- Born: Leonid A. Sazanov
- Education: Belarusian State University (MSc) Moscow State University (PhD)
- Awards: EMBO Member (2018)
- Scientific career
- Fields: Structural biology Bioenergetics Membrane proteins X-ray crystallography Electron microscopy
- Workplaces: Institute of Science and Technology Austria; MRC Mitochondrial Biology Unit; Laboratory of Molecular Biology; University of Cambridge; Imperial College London; University of Birmingham;
- Website: ist.ac.at/en/research/life-sciences/sazanov-group/

= Leonid Sazanov =

Professor at the Institute of Science and Technology Austria

Leonid A. Sazanov is a Belarusian scientist who is a professor at the Institute of Science and Technology Austria (ISTA). Sazanov research explores the structure and function of large membrane protein complexes from the domain of bioenergetics. These molecular machines interconvert redox energy and proton motive force across biological membranes using a variety of mechanisms.

==Education==
Sazanov was educated at the Belarusian State University and Moscow State University, where he was awarded a PhD in 1990.

==Career and research==
Sazanov is known for the discovery of the first atomic structure of respiratory complex I, using X-ray crystallography and the bacterial enzyme as a model. It is an entry point into the electron transport chain, responsible for most of the energy production in the cell. The complex I structure revealed many unexpected and unique features of this membrane protein assembly. Sazanov then went on to determine the first complete atomic structure of the even larger mammalian mitochondrial complex I, using new cryogenic electron microscopy methods.

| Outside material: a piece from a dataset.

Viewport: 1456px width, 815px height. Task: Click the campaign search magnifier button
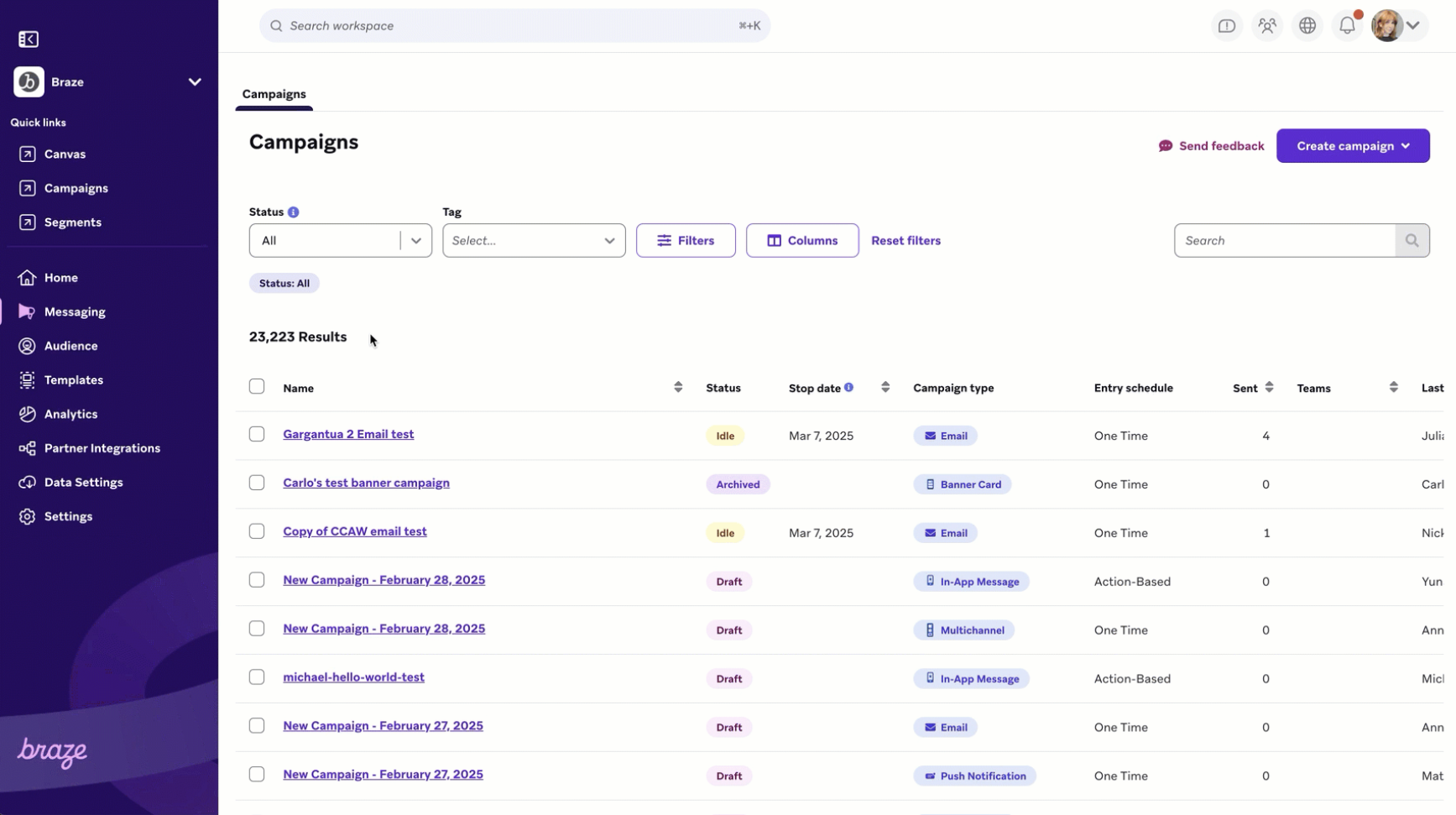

Sazanov research investigates the coupling mechanism of complex I using a combination of structural and biophysical techniques. He is also interested in the structure and mechanism of other membrane-embedded molecular machines in mitochondria and bacteria.

Previously Sazanov served as program leader at the MRC Mitochondrial Biology Unit and research associate at the Medical Research Council (MRC) Laboratory of Molecular Biology. He has been a research fellow at Imperial College London and a postdoctoral researcher at the University of Birmingham.

===Award and honours===
He was elected a Fellow of the Royal Society (FRS) in 2019 and a member of the European Molecular Biology Organization (EMBO) in 2018.